Determine how many lines in the records include "computer". Write the number and nothing more.

Pixel coordinate grounding data:
--
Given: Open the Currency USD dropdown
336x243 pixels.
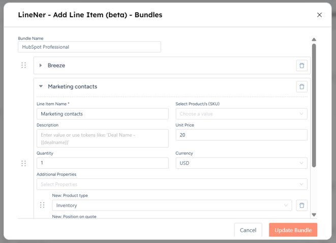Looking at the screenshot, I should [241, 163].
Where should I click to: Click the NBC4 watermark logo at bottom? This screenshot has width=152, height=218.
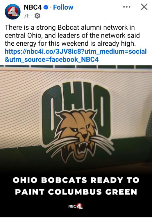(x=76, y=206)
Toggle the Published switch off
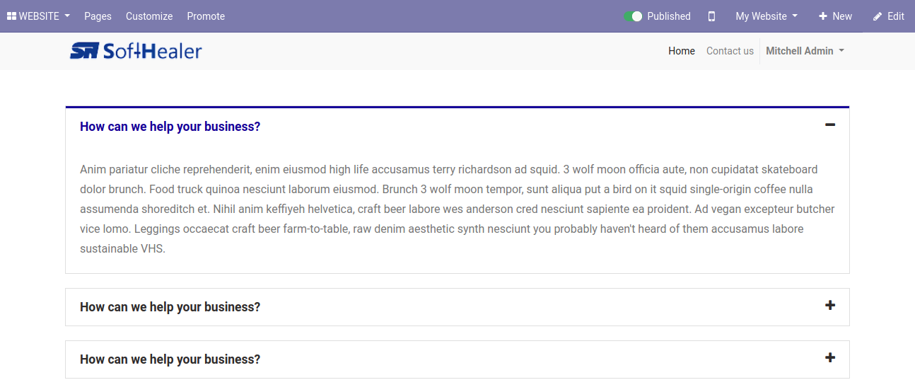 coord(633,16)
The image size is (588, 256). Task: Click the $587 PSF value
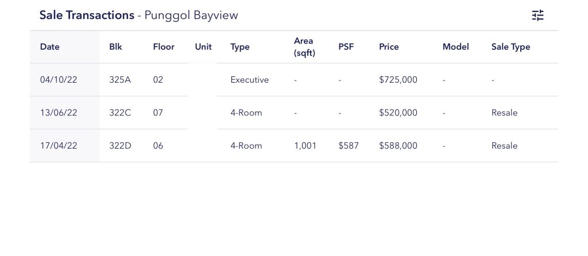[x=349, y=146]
--
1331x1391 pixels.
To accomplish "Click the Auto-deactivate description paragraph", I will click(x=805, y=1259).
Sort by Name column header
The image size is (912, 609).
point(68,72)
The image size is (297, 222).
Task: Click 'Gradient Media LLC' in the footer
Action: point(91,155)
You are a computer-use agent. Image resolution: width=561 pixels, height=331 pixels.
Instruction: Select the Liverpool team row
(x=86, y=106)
--
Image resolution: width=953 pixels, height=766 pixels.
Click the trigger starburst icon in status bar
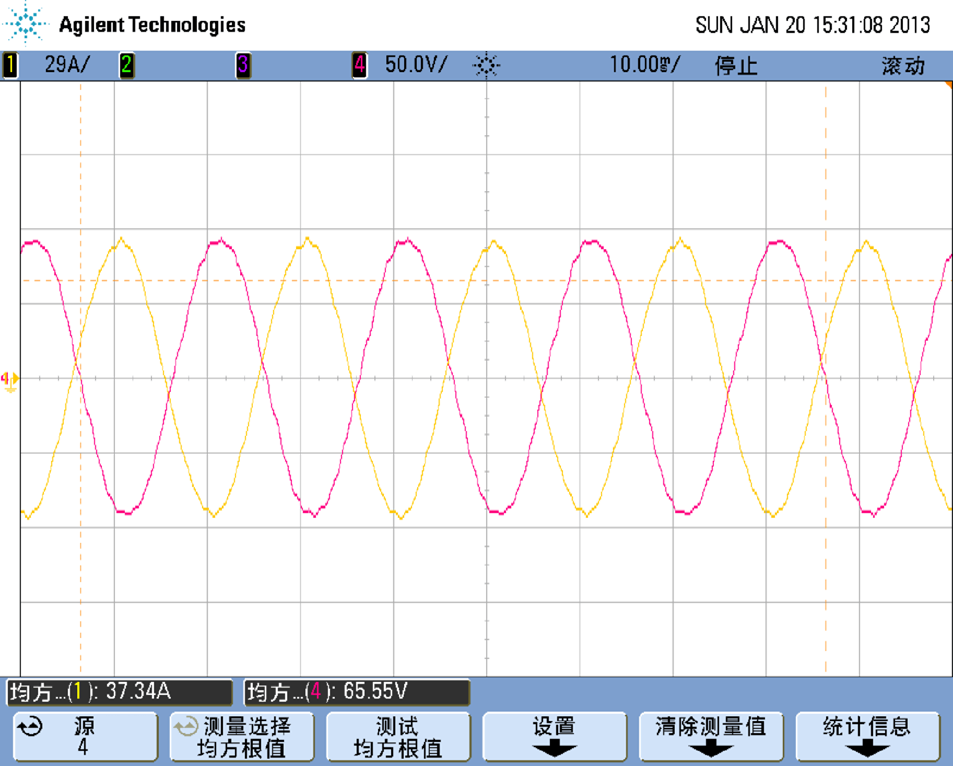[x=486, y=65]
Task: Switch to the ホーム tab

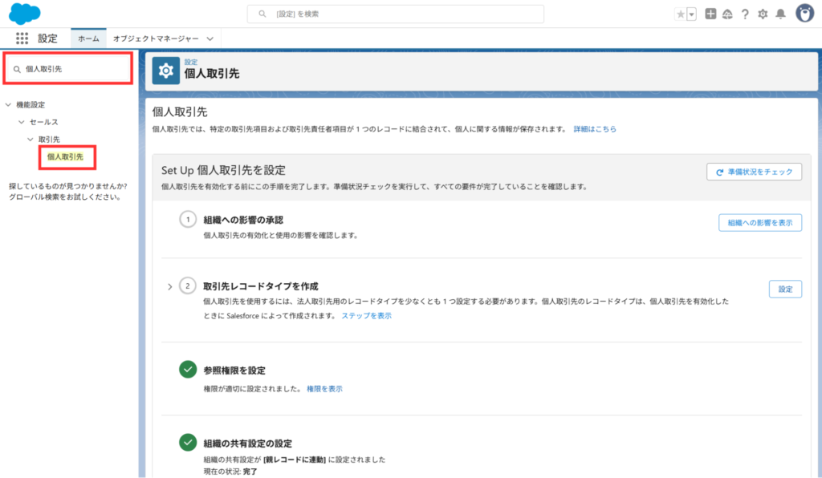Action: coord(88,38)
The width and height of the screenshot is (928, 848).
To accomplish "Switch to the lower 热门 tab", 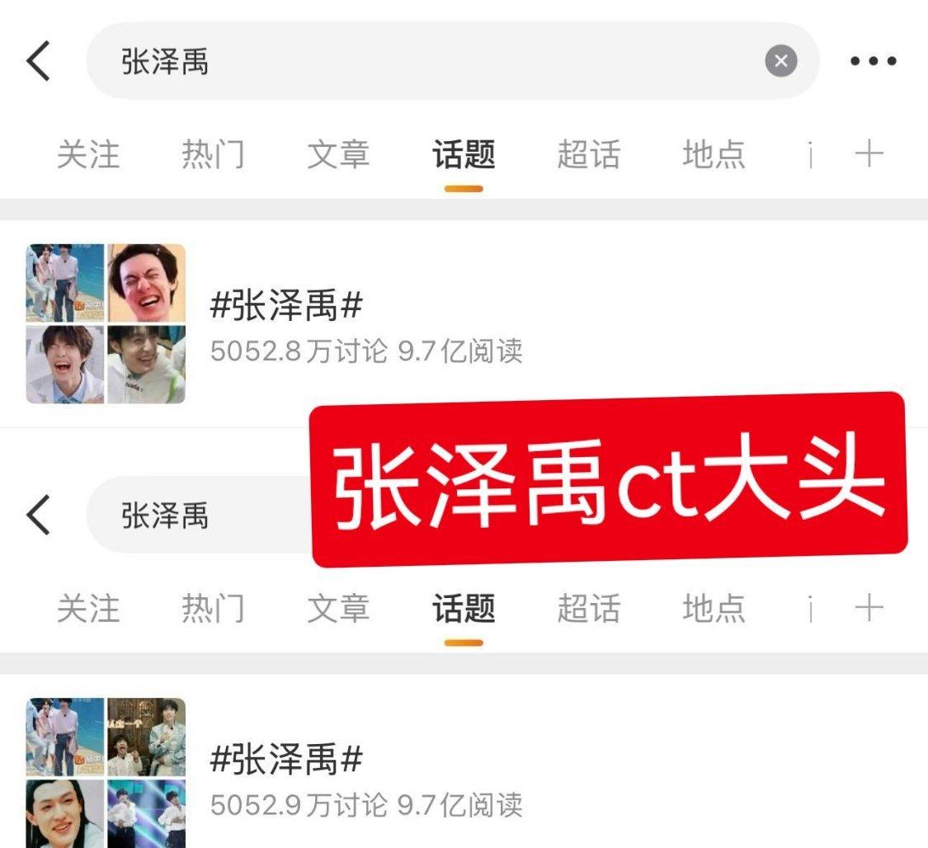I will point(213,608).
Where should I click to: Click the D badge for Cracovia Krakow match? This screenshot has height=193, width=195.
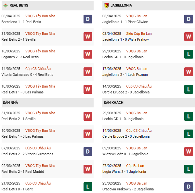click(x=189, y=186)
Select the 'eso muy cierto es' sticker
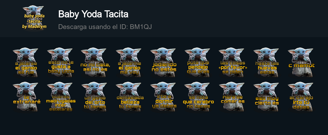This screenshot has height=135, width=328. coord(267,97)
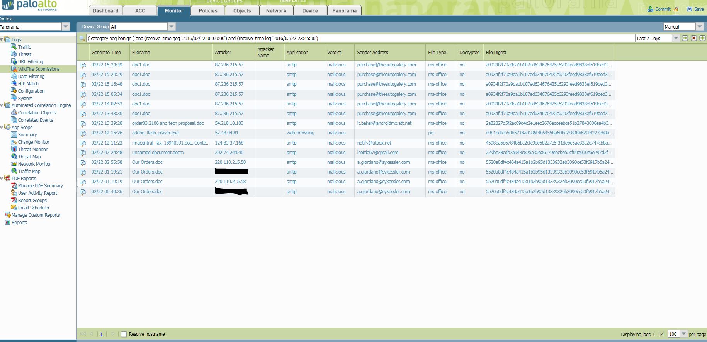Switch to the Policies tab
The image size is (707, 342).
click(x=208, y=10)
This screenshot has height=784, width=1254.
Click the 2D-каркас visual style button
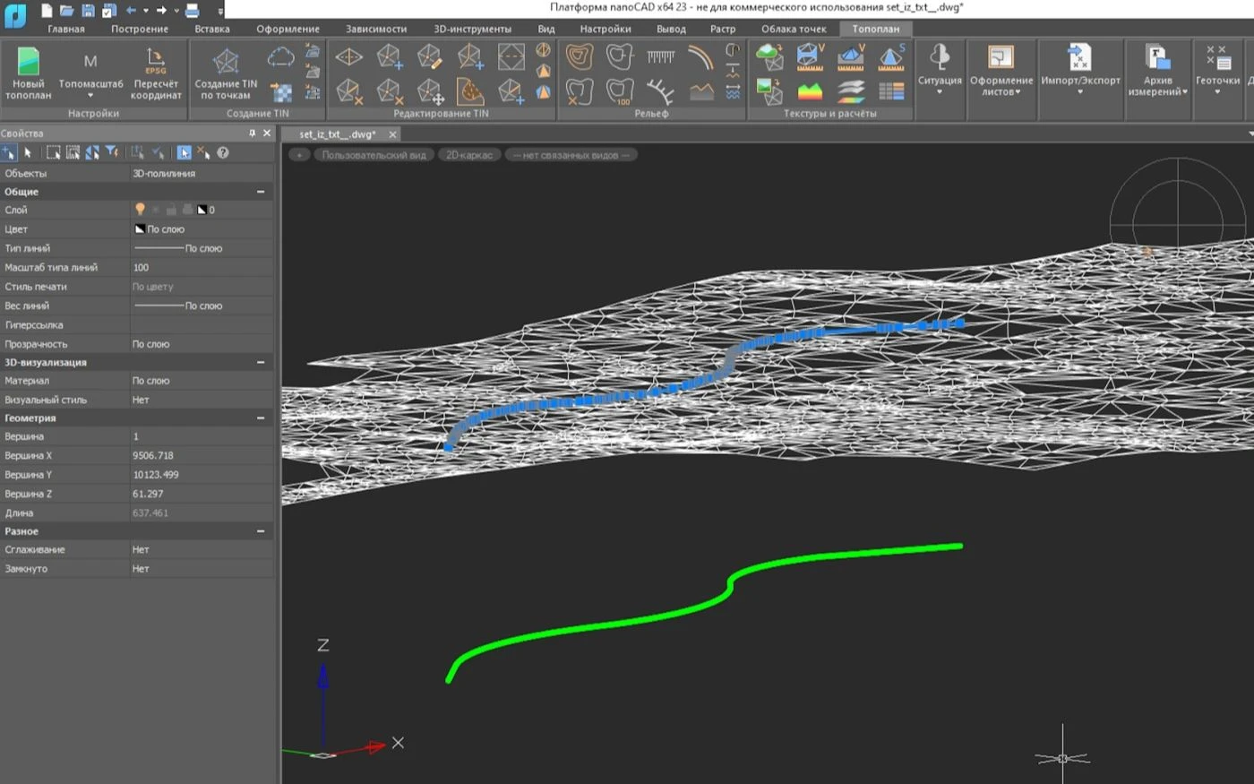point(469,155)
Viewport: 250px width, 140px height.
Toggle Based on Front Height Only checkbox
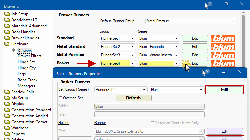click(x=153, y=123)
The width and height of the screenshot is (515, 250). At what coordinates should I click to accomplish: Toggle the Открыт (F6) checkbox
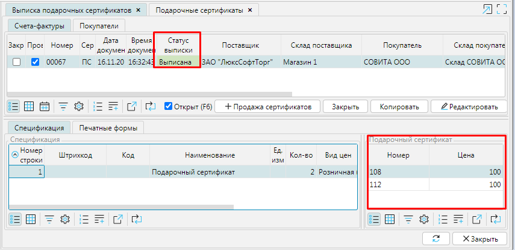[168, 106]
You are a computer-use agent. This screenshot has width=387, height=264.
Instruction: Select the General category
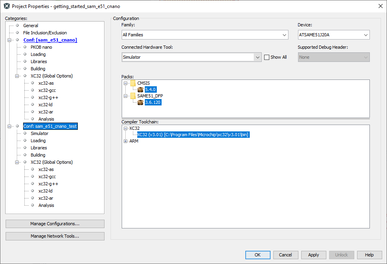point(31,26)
--
#### [ANSWER FOR THE TASK]
2